#### [Records to process]
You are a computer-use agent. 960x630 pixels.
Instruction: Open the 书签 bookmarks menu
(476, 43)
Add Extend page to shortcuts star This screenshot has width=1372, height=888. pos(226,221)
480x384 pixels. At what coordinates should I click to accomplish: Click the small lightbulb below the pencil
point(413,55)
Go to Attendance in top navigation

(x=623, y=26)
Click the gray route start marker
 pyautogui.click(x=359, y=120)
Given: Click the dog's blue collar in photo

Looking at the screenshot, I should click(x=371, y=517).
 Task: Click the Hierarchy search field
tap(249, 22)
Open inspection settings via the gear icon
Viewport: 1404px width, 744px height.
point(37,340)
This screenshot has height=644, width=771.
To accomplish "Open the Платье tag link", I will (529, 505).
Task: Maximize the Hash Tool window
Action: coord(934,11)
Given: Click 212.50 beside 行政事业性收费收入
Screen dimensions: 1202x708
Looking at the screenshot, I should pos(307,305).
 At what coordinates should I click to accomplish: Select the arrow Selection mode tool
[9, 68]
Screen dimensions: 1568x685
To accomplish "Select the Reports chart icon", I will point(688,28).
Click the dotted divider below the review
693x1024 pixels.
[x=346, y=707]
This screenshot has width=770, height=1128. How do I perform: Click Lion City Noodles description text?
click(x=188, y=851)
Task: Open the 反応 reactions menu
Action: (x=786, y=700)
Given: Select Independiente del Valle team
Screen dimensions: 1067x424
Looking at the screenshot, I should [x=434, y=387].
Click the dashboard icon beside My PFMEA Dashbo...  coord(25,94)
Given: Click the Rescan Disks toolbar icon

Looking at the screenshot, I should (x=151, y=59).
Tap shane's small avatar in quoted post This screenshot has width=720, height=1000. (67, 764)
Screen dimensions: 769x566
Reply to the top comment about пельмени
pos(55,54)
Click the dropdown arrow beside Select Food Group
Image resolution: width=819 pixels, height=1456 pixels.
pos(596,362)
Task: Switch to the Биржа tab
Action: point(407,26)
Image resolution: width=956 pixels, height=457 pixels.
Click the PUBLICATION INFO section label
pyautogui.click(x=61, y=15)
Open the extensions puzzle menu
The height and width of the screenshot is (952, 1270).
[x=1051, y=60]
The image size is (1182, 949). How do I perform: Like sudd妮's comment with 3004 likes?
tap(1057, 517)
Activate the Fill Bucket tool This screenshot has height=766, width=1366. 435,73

#### [Exercise]
Check each line of the records for the word "beside", then state how many lines have it, as a number only.

#### [Solution for this problem]
3